Large open space purchased in Mine Hill!!!

Jason

JORBA Board Member/Chapter Leader
JORBA.ORG
I've been riding here for quite some time. I can't begin to tell you how happy I am that the town purchased the land and plans to preserve it and develop the existing trail network there.


Largest open space deal made
BY DAVID JIMENEZ
Correspondent


In the largest pay out for open space by a single municipality in the state, Mine Hill signed a contract last week for $12.4 million to acquire 200 acres of forest and wetlands, an area where iron deposits were discovered within the ridgeline that runs through the center of the town today.

Acquiring the acreage, formerly occupied by Dickerson Mine, one of the most prosperous mines in the nation, is the conclusion of more than three decades of effort by public and private organizations which worked together in holding off extreme land development pressure to build more than 800 units. This would have nearly doubled the town's population.

"Had the developers proceeded as planned, it would have devastated the character of Mine Hill because we would have experienced a major increase in people, traffic and the destruction of natural resources and history," said Barry Lewis, the township's administrator. "It was clear to us that the preservation of this open space was our number-one priority."

Mine Hill's Mayor Richard Leary echoed Lewis' remarks. "The fact that we are preserving these acres in the heart of Morris County is remarkable because you don't see land tracts like this available anymore in the county."

The bulk of the land acquired is bordered from Canfield Avenue to Green Road and extends from Route 46 to the city limits of Randolph Township, near route 10. In addition, a triangular-shaped piece of land was purchased adjacent to Canfield Avenue School.

The land was bought from Canfield Building Associates, a subsidiary of Westminster Realty. Funding partners who are providing the township with grants include a coalition of organizations consisting of the Morris County Open Space Trust, United States forest Legacies, Mine Hill's green acres and open space funds, Morris County Municipal Utilities authority, Morris County Park Commission and Morris Land Conservancy.

The 200-acre Dickerson property is occupied by thick forest, deep mine shafts and dense wetlands that support drinking water resources as well as a wide variety of wildlife, including the state-threatened wood turtle.

The acquisition of Dickerson Mine area is part of the New Jersey highland initiative, a designated preservation area that spans across Northern New Jersey, Pennsylvania and up to New York. The property is the cornerstone in the greenbelt system that links neighboring Roxbury Township's Triple Lakes greenway with Mine Hill's municipal greenway and Morris County's Hedden Park.

Mayor Leary said that future land-use plans include the addition of a recreational field on the property purchased adjacent to Canfield School and the development of recreational trails that will open the forest to public use.

the Dickerson Mine became active in the early 1700s when iron deposits were discovered.
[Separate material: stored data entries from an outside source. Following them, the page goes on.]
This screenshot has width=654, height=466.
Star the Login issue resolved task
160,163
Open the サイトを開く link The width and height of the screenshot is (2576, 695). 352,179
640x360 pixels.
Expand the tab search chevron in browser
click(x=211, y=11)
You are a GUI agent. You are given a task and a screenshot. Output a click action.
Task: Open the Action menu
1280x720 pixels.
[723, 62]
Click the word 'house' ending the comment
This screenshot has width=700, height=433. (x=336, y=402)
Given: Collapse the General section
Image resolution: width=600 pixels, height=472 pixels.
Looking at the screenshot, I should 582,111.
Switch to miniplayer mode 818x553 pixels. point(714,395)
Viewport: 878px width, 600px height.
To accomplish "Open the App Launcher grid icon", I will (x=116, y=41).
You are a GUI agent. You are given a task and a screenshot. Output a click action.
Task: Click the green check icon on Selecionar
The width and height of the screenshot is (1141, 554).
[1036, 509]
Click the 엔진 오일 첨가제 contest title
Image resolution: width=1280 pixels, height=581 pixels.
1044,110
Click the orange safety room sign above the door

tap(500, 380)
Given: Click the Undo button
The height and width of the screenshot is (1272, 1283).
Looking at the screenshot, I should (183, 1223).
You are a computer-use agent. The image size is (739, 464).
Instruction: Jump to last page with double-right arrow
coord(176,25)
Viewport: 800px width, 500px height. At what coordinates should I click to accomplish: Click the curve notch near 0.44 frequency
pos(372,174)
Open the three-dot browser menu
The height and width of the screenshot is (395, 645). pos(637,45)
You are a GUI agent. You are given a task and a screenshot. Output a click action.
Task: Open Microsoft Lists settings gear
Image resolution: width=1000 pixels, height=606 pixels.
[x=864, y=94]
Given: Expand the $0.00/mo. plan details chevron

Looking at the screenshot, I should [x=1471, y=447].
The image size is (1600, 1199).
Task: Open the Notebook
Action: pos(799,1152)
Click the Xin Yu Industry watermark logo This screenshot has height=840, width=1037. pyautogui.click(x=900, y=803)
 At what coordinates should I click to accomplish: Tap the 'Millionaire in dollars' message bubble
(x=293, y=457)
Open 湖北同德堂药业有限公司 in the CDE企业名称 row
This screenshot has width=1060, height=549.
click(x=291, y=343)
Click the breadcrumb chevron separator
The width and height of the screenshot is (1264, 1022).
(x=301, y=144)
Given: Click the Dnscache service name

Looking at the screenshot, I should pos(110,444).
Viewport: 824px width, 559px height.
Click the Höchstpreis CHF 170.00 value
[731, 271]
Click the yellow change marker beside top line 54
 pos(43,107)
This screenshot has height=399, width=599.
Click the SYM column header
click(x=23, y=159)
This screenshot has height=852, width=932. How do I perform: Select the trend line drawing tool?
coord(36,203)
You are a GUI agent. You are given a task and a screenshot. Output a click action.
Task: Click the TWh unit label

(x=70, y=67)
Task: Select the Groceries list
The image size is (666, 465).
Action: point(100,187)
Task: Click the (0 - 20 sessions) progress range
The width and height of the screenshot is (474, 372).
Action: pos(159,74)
The mine produced iron ore that was used by American forces from the Revolutionary War through the Civil War.
 

Jason

JORBA Board Member/Chapter Leader
JORBA.ORG
Another article from the Daily Record

Developer curtails Mine Hill plan

Will build only 275 housing units on 50 acres

BY MARIA ARMENTAL AND DIANNE SOMMERS
DAILY RECORD


MINE HILL -- A developer plans to build only 275 housing units off Canfield Avenue instead of the 744 units previously proposed, since the township has agreed to buy most of the land at the site.

The 275 units to be built on 50 acres will be age-restricted and a concept plan to submit to the town already is in the works, Jeff Freireich, spokesman for the developer, Florham Park-based Kushner Co., said.

Plans to develop the tract had been proposed by various developers for about 30 years, and at one point a court ruling said 800 units could be allowed there.

The latest smaller development plan was worked out as part of the agreement to sell most of the land to the township, said Glenn Geiger, an attorney for the project, said Friday.

The township council unanimously approved a resolution this past Thursday to buy approximately 180 acres of the Canfield site for $12.4 million. The land will be purchased with state, federal and county grants, and will be preserved as open space.

"It's a great open space purchase for the community," Mayor Richard Leary said. He said it would maintain the character of Mine Hill and keep the township from becoming overgrown.

The entire site was 229 acres.

Under the agreement, Canfield Building Associates, a subsidiary of Kushner, retains the right to develop the remaining 50 acres "with a senior citizen housing development employing a townhouse or flat arrangement or a combination of townhouses and flats."

Any development would be subject to the necessary planning board approvals.

Lengthy negotiations

"This is the culmination of many, many years" of negotiations, Council President Marc Sovelove said at Thursday night's meeting.

"The build-out of the age-restricted housing will provide a funding mechanism for the school for many years to come as well as for the municipality,"Sovelove said.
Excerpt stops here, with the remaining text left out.